#### The data
• • •
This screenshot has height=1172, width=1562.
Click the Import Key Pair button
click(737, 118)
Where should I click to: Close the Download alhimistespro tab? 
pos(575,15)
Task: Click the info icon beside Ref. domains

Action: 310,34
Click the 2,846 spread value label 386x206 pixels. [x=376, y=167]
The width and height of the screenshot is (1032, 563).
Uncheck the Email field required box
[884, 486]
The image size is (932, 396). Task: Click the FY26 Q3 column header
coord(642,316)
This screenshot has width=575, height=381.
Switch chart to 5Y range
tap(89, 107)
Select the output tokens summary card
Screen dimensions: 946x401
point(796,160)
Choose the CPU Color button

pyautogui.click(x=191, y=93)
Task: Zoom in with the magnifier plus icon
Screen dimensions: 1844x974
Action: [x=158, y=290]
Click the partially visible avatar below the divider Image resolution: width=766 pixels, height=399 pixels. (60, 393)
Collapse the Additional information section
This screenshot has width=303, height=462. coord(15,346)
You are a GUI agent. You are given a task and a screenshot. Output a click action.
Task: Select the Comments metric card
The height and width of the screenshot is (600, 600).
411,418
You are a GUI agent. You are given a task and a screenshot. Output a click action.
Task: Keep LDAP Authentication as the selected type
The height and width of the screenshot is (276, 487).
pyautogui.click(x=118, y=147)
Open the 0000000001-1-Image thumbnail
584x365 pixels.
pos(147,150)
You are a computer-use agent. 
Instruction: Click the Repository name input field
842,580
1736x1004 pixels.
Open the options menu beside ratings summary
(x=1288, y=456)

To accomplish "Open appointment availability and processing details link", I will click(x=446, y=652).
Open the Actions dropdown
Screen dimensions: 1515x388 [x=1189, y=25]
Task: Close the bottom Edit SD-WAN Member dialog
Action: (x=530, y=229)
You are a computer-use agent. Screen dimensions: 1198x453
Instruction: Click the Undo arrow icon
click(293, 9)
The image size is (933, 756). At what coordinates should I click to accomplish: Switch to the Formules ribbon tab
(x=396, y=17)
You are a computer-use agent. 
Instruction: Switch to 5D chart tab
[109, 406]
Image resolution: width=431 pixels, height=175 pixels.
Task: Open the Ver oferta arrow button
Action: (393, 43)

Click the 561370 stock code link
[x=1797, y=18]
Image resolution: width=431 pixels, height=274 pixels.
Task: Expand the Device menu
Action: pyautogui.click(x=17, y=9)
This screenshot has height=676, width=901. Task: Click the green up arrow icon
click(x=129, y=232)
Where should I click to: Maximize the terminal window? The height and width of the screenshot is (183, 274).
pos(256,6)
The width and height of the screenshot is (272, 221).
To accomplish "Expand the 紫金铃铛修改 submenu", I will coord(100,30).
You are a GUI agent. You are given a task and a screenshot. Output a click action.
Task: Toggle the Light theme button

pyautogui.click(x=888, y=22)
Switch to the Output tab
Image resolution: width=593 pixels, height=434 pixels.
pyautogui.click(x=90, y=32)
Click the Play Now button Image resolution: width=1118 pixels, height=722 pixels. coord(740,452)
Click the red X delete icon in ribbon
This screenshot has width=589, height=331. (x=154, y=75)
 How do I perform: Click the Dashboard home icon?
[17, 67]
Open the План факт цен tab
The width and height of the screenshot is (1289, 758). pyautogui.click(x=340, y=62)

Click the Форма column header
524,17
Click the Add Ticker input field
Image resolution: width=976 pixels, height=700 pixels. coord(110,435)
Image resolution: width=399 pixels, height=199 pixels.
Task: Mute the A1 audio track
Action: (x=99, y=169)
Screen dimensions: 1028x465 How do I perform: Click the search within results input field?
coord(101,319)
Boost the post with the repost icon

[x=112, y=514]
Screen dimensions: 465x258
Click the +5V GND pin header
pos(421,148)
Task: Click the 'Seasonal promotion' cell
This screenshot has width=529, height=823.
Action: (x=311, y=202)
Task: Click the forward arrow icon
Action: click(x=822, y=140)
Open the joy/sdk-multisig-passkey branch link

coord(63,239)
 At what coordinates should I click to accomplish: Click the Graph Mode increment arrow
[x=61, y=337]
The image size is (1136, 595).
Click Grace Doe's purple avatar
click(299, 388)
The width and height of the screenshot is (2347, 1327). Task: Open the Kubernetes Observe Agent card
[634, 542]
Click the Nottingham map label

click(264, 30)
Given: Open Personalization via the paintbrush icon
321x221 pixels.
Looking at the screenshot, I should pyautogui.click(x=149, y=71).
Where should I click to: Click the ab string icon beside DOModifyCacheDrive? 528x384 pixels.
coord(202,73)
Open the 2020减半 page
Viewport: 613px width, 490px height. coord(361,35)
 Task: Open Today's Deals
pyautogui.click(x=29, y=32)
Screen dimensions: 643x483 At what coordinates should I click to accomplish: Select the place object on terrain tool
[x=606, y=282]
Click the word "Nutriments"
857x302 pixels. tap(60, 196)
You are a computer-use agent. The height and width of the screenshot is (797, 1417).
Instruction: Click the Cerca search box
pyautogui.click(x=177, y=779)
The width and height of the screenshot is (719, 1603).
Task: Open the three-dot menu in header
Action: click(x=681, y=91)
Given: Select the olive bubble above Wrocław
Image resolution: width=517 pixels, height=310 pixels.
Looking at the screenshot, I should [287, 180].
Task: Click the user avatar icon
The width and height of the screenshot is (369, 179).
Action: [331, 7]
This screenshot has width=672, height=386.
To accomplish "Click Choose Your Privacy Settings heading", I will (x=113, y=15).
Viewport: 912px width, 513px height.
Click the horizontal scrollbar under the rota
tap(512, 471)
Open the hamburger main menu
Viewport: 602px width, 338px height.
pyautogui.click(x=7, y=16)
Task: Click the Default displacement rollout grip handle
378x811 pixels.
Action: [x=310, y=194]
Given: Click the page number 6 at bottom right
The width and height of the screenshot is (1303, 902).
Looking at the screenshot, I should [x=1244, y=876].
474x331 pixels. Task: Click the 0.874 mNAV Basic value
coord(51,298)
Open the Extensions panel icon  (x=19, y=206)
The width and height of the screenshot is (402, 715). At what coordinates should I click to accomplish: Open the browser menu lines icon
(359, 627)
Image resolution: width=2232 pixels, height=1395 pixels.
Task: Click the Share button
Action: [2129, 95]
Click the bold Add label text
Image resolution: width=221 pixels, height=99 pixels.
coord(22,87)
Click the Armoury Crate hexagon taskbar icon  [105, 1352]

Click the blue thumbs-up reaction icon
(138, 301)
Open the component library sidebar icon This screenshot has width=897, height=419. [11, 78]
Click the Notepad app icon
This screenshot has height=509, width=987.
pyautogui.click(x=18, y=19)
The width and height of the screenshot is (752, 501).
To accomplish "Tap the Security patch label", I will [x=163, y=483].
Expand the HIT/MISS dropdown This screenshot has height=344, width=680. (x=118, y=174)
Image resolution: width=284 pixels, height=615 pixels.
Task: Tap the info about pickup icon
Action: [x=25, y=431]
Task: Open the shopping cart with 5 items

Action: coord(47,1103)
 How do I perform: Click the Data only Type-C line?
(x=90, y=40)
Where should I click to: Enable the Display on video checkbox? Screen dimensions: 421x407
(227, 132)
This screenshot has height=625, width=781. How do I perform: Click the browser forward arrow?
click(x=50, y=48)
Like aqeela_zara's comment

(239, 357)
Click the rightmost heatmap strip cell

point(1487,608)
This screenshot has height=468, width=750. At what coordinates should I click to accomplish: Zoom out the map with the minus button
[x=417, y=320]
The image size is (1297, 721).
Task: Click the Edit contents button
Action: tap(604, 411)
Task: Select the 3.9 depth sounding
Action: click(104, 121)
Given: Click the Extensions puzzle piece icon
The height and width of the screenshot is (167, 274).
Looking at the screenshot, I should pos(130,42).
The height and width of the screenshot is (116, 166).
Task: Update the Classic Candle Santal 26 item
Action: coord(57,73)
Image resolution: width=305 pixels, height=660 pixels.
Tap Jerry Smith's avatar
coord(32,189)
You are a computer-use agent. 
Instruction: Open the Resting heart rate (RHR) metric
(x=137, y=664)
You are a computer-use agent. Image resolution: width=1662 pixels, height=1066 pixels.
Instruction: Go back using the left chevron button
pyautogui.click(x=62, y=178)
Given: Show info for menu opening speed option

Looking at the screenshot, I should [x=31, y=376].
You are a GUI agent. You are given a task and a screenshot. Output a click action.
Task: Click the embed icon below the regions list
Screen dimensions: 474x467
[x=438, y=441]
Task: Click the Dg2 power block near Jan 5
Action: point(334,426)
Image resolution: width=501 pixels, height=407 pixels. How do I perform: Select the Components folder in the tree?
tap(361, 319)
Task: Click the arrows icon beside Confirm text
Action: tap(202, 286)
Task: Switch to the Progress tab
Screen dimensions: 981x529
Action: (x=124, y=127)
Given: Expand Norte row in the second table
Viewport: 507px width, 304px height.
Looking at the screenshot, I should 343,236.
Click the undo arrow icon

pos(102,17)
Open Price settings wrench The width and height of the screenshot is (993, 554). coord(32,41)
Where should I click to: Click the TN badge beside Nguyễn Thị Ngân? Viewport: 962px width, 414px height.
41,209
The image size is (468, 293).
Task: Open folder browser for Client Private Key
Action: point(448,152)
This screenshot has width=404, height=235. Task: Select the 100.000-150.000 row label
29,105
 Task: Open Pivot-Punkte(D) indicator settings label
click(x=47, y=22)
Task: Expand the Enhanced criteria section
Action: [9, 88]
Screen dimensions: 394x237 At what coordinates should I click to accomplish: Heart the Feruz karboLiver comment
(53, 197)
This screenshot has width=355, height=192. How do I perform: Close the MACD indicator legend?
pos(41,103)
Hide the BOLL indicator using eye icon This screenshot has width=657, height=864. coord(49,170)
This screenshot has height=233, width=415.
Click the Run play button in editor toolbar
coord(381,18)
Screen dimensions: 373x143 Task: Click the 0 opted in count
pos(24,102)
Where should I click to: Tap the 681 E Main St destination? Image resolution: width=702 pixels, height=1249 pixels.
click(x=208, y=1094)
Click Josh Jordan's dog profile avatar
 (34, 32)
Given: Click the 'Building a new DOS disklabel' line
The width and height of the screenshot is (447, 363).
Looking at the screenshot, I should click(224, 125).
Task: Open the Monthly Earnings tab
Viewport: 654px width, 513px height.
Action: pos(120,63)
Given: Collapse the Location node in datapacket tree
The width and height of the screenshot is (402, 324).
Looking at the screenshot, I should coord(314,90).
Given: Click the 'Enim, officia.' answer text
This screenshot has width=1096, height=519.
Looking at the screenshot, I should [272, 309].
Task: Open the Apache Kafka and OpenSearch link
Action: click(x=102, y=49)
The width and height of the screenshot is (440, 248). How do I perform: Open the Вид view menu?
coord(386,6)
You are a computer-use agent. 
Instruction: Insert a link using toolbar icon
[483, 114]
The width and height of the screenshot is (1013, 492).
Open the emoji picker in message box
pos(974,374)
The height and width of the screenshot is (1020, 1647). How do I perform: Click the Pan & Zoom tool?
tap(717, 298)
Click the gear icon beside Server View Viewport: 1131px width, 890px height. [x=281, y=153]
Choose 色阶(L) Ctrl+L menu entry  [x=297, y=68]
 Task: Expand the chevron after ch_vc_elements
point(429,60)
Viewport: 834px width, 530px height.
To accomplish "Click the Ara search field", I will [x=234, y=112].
• • •
#### Work to be completed
Rewrite the stretch from the line containing "How do I perform: Click the Dashboard" through the line containing "Action: (x=99, y=169)", replacing "column header" with "column heading" and leaving everything else unchanged.

#### Correct answer
 How do I perform: Click the Dashboard home icon?
[17, 67]
Open the План факт цен tab
The width and height of the screenshot is (1289, 758). pyautogui.click(x=340, y=62)

Click the Форма column heading
524,17
Click the Add Ticker input field
Image resolution: width=976 pixels, height=700 pixels. coord(110,435)
Image resolution: width=399 pixels, height=199 pixels.
Task: Mute the A1 audio track
Action: (x=99, y=169)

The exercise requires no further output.